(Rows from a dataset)
- - -
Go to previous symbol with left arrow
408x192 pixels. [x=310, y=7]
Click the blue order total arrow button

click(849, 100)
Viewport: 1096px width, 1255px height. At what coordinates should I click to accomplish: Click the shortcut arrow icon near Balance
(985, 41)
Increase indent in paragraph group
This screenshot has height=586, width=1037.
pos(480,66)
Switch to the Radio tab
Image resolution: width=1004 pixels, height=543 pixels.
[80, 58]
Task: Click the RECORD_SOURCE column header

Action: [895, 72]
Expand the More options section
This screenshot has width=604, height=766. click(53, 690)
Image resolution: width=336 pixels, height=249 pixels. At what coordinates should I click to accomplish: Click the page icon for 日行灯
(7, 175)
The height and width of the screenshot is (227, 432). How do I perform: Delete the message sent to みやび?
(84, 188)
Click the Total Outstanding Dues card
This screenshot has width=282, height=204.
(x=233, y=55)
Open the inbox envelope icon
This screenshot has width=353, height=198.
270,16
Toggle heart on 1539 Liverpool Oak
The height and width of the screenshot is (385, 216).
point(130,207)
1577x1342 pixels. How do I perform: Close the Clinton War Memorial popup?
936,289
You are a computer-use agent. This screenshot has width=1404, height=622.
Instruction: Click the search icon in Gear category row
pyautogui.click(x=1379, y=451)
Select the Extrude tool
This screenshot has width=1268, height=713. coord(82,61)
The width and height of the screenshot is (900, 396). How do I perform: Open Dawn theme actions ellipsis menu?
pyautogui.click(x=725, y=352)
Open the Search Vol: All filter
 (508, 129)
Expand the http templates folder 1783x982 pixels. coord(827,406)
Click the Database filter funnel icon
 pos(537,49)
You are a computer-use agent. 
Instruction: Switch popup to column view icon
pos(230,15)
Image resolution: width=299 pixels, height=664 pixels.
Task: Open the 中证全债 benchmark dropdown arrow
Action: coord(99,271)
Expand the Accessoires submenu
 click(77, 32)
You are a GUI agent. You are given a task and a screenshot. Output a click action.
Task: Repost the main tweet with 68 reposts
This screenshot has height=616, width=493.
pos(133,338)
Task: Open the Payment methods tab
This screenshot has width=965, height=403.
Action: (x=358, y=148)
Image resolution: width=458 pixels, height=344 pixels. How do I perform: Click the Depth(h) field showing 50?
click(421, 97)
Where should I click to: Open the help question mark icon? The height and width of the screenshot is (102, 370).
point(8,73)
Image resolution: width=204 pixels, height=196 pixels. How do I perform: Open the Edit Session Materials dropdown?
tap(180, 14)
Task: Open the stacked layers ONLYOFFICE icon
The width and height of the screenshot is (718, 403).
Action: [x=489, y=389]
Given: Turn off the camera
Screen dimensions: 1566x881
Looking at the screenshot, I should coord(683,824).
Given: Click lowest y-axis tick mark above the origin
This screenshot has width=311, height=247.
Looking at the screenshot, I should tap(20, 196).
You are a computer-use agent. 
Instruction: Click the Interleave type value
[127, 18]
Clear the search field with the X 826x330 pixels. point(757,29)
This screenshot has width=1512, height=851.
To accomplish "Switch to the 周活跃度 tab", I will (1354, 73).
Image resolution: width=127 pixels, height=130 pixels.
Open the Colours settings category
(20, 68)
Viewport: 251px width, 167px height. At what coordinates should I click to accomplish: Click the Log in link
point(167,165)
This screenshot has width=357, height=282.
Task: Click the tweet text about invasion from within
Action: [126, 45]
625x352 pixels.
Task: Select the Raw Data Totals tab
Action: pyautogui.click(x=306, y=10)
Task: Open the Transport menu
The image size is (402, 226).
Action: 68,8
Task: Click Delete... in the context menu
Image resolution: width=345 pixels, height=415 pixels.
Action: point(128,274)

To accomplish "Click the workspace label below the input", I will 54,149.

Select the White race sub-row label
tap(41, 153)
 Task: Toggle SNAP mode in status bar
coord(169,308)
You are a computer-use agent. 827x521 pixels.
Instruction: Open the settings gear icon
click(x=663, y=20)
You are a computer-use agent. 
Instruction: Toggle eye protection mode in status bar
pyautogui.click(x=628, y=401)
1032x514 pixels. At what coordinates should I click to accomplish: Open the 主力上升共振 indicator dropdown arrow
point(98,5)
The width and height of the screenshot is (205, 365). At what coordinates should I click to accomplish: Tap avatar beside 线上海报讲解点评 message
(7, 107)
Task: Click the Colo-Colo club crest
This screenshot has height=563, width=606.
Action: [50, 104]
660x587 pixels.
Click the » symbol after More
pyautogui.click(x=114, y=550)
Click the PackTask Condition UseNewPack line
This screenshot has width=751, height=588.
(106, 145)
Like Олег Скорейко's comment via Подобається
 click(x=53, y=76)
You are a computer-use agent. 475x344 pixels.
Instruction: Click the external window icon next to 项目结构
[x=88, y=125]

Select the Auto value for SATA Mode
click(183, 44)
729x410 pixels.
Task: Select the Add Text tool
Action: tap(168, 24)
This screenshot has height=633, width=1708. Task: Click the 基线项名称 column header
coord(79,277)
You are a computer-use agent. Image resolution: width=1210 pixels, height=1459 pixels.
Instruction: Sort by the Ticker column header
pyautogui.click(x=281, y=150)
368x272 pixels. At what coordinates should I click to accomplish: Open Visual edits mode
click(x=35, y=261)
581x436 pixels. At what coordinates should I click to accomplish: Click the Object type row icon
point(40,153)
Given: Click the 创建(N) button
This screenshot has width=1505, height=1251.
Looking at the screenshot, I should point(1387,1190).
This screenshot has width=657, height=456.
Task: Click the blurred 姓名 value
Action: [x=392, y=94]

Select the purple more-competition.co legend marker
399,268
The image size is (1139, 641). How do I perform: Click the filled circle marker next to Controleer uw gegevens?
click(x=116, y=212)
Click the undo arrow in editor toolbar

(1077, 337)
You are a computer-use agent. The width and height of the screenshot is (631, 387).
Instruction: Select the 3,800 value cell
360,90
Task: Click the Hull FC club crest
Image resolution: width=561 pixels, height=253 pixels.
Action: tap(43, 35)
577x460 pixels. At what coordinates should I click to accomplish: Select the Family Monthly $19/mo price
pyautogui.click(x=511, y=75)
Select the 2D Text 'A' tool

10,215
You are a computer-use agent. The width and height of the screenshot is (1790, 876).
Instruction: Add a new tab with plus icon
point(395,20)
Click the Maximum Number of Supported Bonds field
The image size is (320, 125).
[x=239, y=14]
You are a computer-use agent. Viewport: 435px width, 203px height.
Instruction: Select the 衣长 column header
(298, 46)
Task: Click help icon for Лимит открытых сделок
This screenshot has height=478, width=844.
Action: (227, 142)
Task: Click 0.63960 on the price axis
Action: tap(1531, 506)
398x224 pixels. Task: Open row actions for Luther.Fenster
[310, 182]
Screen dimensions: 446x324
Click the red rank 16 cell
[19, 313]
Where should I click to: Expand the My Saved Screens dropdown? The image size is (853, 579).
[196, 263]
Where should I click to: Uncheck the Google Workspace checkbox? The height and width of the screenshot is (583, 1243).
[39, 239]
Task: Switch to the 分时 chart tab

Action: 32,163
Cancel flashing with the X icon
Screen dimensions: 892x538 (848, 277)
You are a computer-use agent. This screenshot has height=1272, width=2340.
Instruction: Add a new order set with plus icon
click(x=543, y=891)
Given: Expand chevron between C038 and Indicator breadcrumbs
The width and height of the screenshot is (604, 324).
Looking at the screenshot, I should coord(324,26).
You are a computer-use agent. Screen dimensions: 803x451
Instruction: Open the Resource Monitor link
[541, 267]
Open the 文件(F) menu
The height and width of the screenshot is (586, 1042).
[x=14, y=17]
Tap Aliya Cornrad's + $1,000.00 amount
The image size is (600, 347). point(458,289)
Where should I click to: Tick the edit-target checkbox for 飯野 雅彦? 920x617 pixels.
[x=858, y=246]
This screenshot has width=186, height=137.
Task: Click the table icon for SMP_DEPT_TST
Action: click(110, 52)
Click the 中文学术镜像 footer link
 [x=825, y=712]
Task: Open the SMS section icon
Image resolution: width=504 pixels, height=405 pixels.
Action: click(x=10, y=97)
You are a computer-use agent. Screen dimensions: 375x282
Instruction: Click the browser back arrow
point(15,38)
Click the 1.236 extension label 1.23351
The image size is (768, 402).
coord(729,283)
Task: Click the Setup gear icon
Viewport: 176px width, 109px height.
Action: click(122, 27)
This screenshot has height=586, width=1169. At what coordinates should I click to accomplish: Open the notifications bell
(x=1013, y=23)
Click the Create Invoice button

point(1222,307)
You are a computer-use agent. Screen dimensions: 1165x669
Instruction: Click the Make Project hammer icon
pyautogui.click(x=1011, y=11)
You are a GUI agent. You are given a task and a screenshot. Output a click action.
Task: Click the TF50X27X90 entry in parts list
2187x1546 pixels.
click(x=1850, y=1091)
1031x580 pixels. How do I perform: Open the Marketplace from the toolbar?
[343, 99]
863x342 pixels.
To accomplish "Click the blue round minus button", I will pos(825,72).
- - -
**The problem**
Reproduce the material above verbatim, from the line containing "The width and height of the screenshot is (900, 396)." through the line containing "pos(537,49)", including both of those lines.

**Exercise result**
The width and height of the screenshot is (900, 396). How do I perform: Open Dawn theme actions ellipsis menu?
pyautogui.click(x=725, y=352)
Open the Search Vol: All filter
 (508, 129)
Expand the http templates folder 1783x982 pixels. coord(827,406)
Click the Database filter funnel icon
 pos(537,49)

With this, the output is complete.